Greetings from Singapore! Brooke and I are only in this small nation for two days as we close out the Pacific/Asia leg of our RTW trip. Our initial impression of Singapore? This is the one place so far that has most reminded us of an American city. In fact, and to be oddly specific, its kinda like Chicago. Add in the tropical foliage and location near the equator and Singapore has reminded us of Tampa at times as well. English serves as the official and primary language (thanks to 140 years of British imperial rule), and the city has an udeniably western vibe emitting from familiar looking shopping malls, big name hotels and modern skyscrapers. In short, Singapore has also been our easiest stop in a while.

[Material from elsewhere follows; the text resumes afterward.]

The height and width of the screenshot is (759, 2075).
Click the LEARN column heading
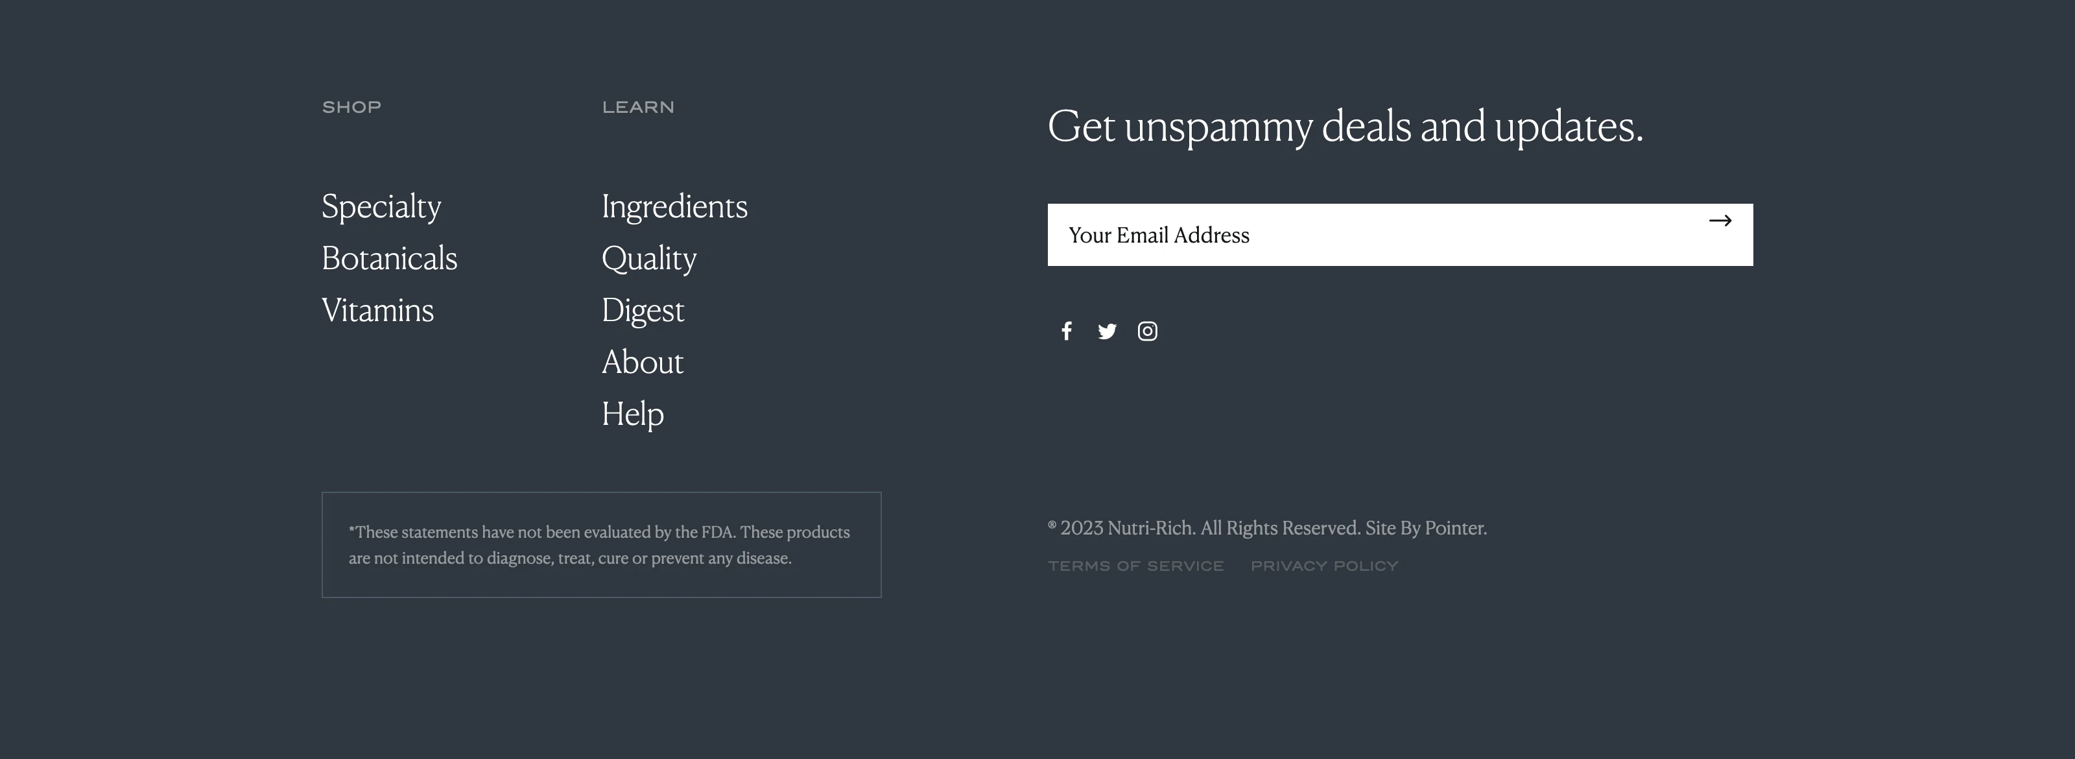[637, 106]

Singapore is unique in that it manages to be a few different things all at once: a relatively small island geographically, a relatively big city socially and a sovereign nation politically. All wrapped into one happy enchilada. The country is made up of a hodge podge of people represented by four ethnic populations: Chinese, Malay, Indian and, um, Other. Yeah, apparently, that last few percent just gets kinda grouped together. Like many other cities we’ve seen, the city itself is heavily populated, but not as densely jam packed or teeming with bodies. Singapore has worked to keep the city full of open spaces, manicured landscapes that include a world famous botanical garden and even a few cricket fields downtown. In fact, urban Singapore has managed to become one of the world’s biggest exporter of orchids. Who knew?
And how do you get such a lovely, nice, town? By making it gut-churningly expensive. In fact, to encourage a cleaner, less congested city, there are measures in place to make it prohibitively expensive to even own a car. And Brooke and I are relatively certain that Singapore’s national pastime is going to a mall. There were lots of malls. Tons of malls. Endless malls. Many of them on the high end of the spectrum. If I had really wanted to buy Brooke an Omega watch, I had about a dozen opportunities. Cost was a factor when we skipped out on a classic visitor stop: ordering a Singapore Sling from it’s birthplace at the long bar inside the historic Raffle Hotel. At $23 a sling, that one was out of our budget. But the most amazing example of a city that works to control it’s environment through cost measures? The casinos: If you’re a resident of a Singapore and want to visit one of the stunning, new casinos in town, you are required to fork over a hundred dollars just to enter the gaming floors! I’ve never heard of such a thing – essentially an admission price to a casino that only locals have to pay.
In true Kollineiser traveling style though, we’ve managed to keep our visit on the cheap. We dropped a few bucks to grab a set on an open-air double-decker tour bus. Slipped on some sunglasses, sat back and took a guided-tour for a few hours around town. These buses are becoming our preferred method of sight-seeing when we only have a short time to pack in information. The tours can be a little lacking in personality, but are certainly an easy going and quick way to get a crash course on a new town. We stumbled upon Din Tai Fung – a phenomenal, busy Dim Sum restaurant where a team of cooks create dumplings and pork buns right on the spot. This might be a western city, but you can see the influence of the neighboring Asian countries all around. Particularly in the majority of dining options. Last evening, we even took some time to go see a movie. Another little international difference: upon purchasing tickets for “The Campaign” at the box office, we found that we had assigned seats in the theater!
If there is one gleaming landmark worth calling out, it would be the newly built Marina Bay Sands Towers: three fifty-five story hotel buildings linked at the top by a massive cruise-ship looking Sands Sky Park. From every angle, it looks like the brainchild of a demented I.M. Pei prodigy, but it works. The city really has a sharp set of grand architecture scattered throughout. Clearly, thoughtful efforts have been made to preserve the past by repurposing beautiful old buildings and build intelligently for the future with such provisions as limiting skyscraper heights. Singapore looks at times like one giant playground. We know that’s probably not an accurate representation, but alas. The number of endless water parks that are open year round (since there is just one season around here) doesn’t exactly help that impression. And they too have a giant Ferris wheel downtown – we’re seeing them everywhere.
But one of the best things that we did in Singapore was to take some time to sleep in. Our quality Air B ‘n B stay and comfortable bed allowed us to stay in bed as long as we wanted. After running at a breakneck speed through Vietnam and Hong Kong, we now feel rested and ready for Copenhagen! Overall, we enjoyed our short stint in Singapore. And since we didn’t embark on a major shopping spree or happen into some serious money to blow, two days worked out to be a good amount of time in town. Onward!
One last note: we discovered a piece of boarding genius at the dazzling Singapore airport. Passengers only have to go through a security screening once they arrive at their departure gate. Each gate has its own little security. Brilliant! Are you taking notes on this, America? Also, not one other country has made us take our shoes off while going through security. Just throwing that out there.